脳室内出血が少量の場合,予後は良好である。しかし,脳室内に大出血のある場合,特に出血が脳実質まで拡大している場合は予後が不良である。生存例の多くで神経脱落症状が残る。重度の脳室内出血歴がある早産児には出血後水頭症の発生リスクがあり,身体診察,頭囲測定,および適応に応じた頭部超音波検査により綿密なモニタリングを行わなければならない。

大半の出血に対する治療は支持療法による。しかしながら,水頭症が進行する患児には,脳室リザーバの皮下留置またはシャントを用いた髄液ドレナージが必要になる可能性がある。選択された患児において,水頭症の治療に内視鏡的脳室開窓術が行われることが増えてきている。多くの患児には神経脱落症状がみられるため,フォローアップおよび早期介入への紹介が重要である。

くも膜下出血

くも膜下出血は,おそらく最もよくみられるタイプの頭蓋内出血である。くも膜と軟膜の間の出血を伴う。新生児には,典型的に無呼吸,痙攣,嗜眠,または神経学的異常所見が生後2日または3日にみられる。

くも膜下出血の予後は通常良好であり,重大な長期後遺症は伴わない。しかし大出血では,それに関連する髄膜の炎症により,患児の成長に伴い交通性水頭症を来すことがある。

くも膜下出血の治療は水頭症を検出するための適切なモニタリングによる支持療法である。

硬膜下出血

硬膜下出血は,硬膜と軟膜の間の出血である。大脳鎌,テント,または架橋静脈の断裂によって起こる。厚さ3mmまでの小さな硬膜下出血は非常によくみられ,生後72時間以内にMRIを受けた無症状の正期産児の半分近くにみられる。このような出血は典型的に良性である。大きな硬膜下出血は母親が初産婦である場合,大きい新生児である場合,難産である場合など,頭蓋内血管に異常な圧力を生み出す可能性がある状況において生じる傾向がある。新生児は,無呼吸,痙攣,頭部の急激な拡大,筋緊張低下を伴う神経学的異常所見,Moro反射低下,または広範な網膜出血を呈することがある。

大きな硬膜下出血の予後は注意を要するものである。

大きな硬膜下出血の治療は支持的に行われるが,生命維持に必要な頭蓋内構造を圧迫したり,臨床徴候やバイタルサインを悪化させるような,急速進行性の出血には,血腫の脳神経外科的ドレナージが必要な場合がある。

骨折

出生時に最もよくみられる骨折である鎖骨中央部の骨折は,肩甲難産のほか,外傷を伴わない正常分娩でも発生する。

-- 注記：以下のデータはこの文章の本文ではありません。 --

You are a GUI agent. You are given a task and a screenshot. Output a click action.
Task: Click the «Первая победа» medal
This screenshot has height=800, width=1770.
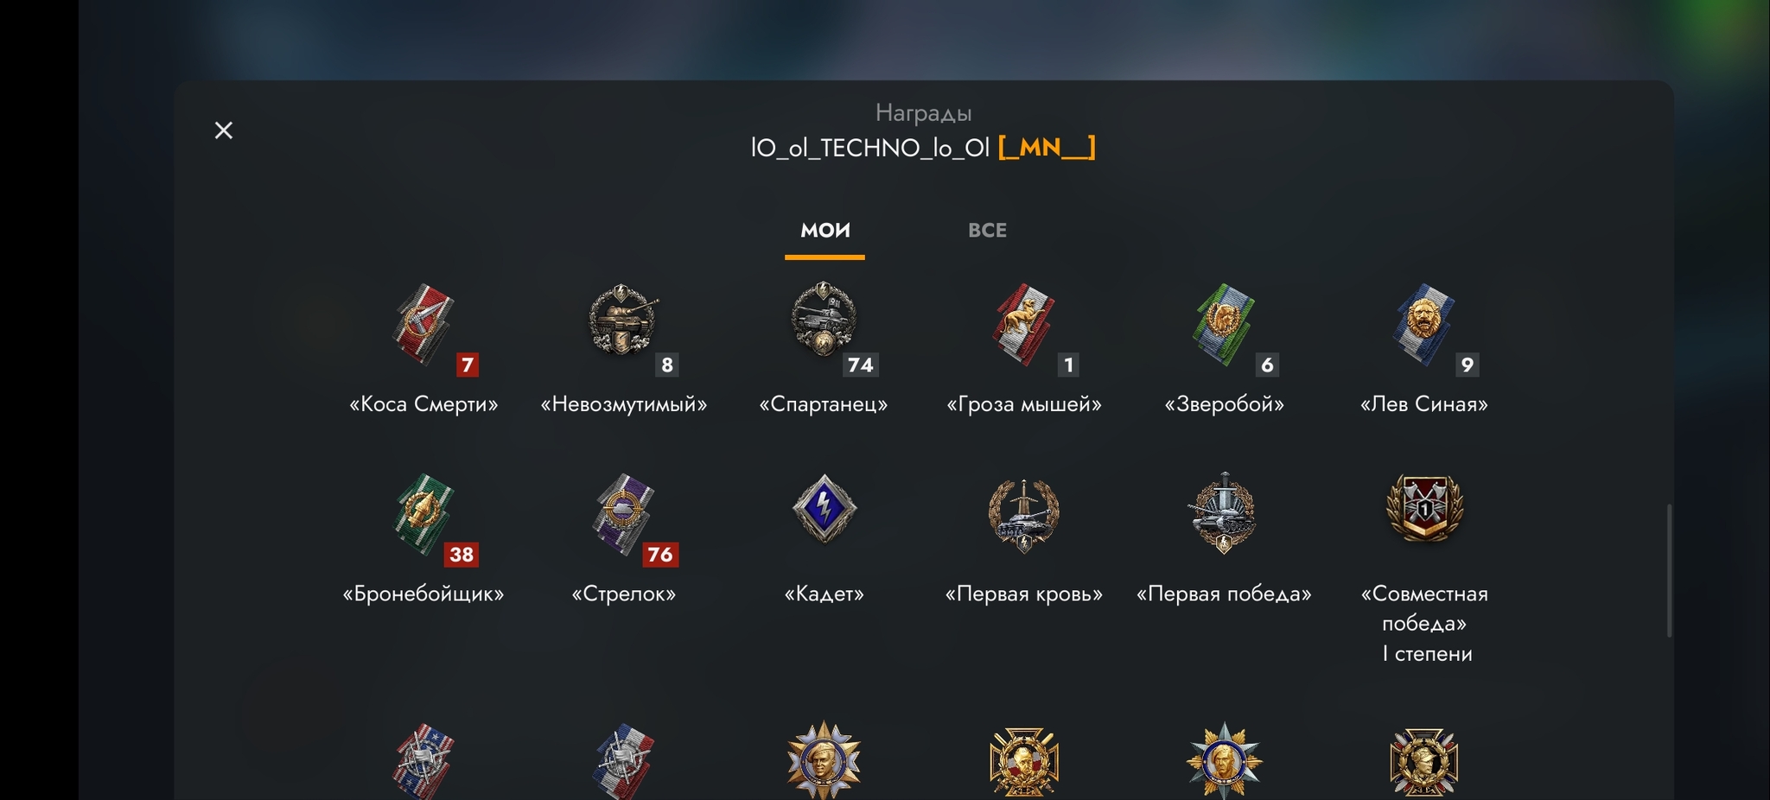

当初は,ときに易刺激性がみられ,自発的にもMoro反射が誘発された場合にも患側の腕を動かさないことがある。大半の鎖骨骨折は若木骨折であり,速やかに問題なく治癒する。このような骨折は病院での診察時にはよく見落とされ,1週間以内に骨折部位に大きな仮骨が形成されてから診断される場合が多い。リモデリングが1カ月以内に完了し,後遺症は残らない。

特異的な治療は必要ないが,シャツの患側の袖を反対側にピンで留めることで1週間腕を動かさないよう試みることを推奨する医師もいる。鎖骨骨折のある乳児は一般には痛みの徴候を示さないため,通常,鎮痛薬は必要ない。

上腕骨および大腿骨は難産で骨折することがある。その大半は骨幹部中1/3の若木骨折であり,初めに中等度の屈曲が生じても,通常は骨の極めて良好なリモデリングがこれに続く。長管骨の場合は骨端線を超えて骨折することがあるが,予後は極めて良好である。

軟部組織損傷

全ての軟部組織は,先進部であるかまたは子宮収縮力の支点である部位であれば,分娩中に損傷を受けやすい。損傷後,特に顔位では眼窩周囲および顔面の組織,骨盤位分娩では陰嚢または陰唇に,浮腫および斑状出血が発生することが多い。血腫が発生すると常に,その組織内の血液分解およびヘムのビリルビンへの変換が起こる。このビリルビンの追加負荷が,光線療法,およびまれに交換輸血を必要とするほどの新生児高ビリルビン血症を引き起こすことがある。他の治療は必要ない。